Bagaimana Anda bisa terlibat dalam aktivisme solidaritas untuk Timor Leste?
Waktu itu usia saya 20 tahun dan saya sedang menggarap jaringan Radio Maubere ke FRETILIN. Sebelum invasi Indonesia 1975, beberapa aktivis Australia bertemu FRETILIN di Timor Leste untuk memberikan radio dua arah. Setelah invasi, ketika FRETILIN tengah bergerilya di hutan melawan Indonesia, radio itu digunakan untuk mengirim informasi ke luar negeri.
Saat itu pemerintah Australia melakukan apa yang bisa diperbuat untuk memutus jejaring radio itu dan membantah pernyataan-pernyataan Timor Leste tentang operasi-operasi militer besar Indonesia, yang di antaranya dilakukan dengan membuat penduduk kelaparan, menghancurkan hasil bumi dan sumber daya pangan, dan pelanggaran hak-hak asasi manusia lainnya.
Akibatnya, ada seorang operator radio di hutan sekitar Darwin yang harus terus pindah tempat supaya tidak ditangkap.

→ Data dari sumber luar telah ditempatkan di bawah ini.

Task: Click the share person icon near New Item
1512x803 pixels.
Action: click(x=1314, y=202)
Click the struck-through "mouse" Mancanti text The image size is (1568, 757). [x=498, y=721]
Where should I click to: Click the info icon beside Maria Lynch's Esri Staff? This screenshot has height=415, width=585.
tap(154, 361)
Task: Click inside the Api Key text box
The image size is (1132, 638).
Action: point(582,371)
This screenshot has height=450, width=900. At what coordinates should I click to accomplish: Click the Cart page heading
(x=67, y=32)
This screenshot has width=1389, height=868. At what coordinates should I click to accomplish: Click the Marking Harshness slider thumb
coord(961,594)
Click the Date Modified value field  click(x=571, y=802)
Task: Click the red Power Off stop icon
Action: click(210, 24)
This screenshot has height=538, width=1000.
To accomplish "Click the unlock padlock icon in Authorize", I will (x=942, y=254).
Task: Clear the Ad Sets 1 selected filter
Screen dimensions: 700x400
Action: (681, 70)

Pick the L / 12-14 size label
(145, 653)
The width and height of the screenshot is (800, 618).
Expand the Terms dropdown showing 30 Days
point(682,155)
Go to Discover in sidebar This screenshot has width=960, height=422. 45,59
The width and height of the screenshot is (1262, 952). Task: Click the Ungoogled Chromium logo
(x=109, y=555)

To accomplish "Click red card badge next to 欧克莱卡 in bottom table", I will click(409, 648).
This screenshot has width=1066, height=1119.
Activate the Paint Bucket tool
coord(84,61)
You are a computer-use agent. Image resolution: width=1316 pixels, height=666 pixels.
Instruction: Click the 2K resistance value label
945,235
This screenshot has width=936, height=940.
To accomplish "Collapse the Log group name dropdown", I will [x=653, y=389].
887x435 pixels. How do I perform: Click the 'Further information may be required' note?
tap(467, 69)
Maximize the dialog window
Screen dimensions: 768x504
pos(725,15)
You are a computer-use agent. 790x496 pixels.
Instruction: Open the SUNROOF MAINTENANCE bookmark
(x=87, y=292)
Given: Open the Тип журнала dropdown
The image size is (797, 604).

Orang inilah yang mengirimkan pesan ke Timor Leste. Mustahil bagi dia untuk datang ke Darwin dan mengirim pesan-pesan FRETILIN karena dia akan ditangkap. Jadi, kami mendirikan stasiun penerima terpisah yang juga terletak di hutan di luar Darwin. Saya jaga stasiun ini selama enam bulan terakhir operasinya. Saya rekam pesan-pesan yang mereka terima, yang akhirnya disebarkan ke markas-markas eksternal FRETILIN di Mozambique dan ke José Ramos-Horta di New York. [Saat itu José Ramos-Horta secara de facto adalah menteri luar negeri de-facto FRETILIN dan utusan untuk PBB].
Meski pemerintah Indonesia dan Australia menyangkal kejahatan militer Indonesia, kita sekarang tahu bahwa sebagian besar informasi FRETILIN benar belaka. Hal ini menumbuhkan pemahaman dan komitmen terhadap masalah Timor dalam diri saya seumur hidup.
Kita masuk ke argumen utama buku Anda. Apa garis kebijakan resmi pemerintah Australia pada masa pencaplokan Timor Leste oleh Indonesia?
Di bawah pemerintahan Perdana Menteri Gough Whitlam dan Malcolm Fraser Australia main dua kaki. Yang mereka katakan di hadapan masyarakat umum dan komunitas internasional berbeda dari yang mereka nyatakan ke Indonesia. Nah, yang mereka sampaikan ke Indonesia itulah apa yang sebetulnya mereka lakukan.
Awalnya, PM Whitlam (dari Partai Buruh) dan kemudian pemimpin oposisi Fraser mengaku mendukung penentuan nasib sendiri bagi Timor Leste. Namun, pada September 1974, Whitlam mengatakan kepada Soeharto bahwa dia tidak percaya bahwa Timor Leste harus menjadi negara merdeka, bahwa kemerdekaan Timor Leste akan mengacaukan kawasan. Kepala OPSUS Indonesia saat itu mengatakan bahwa pertemuan [dengan para pejabat Australia] adalah faktor utama yang menguatkan keputusan mereka untuk “mengintegrasikan” Timor Leste ke Indonesia.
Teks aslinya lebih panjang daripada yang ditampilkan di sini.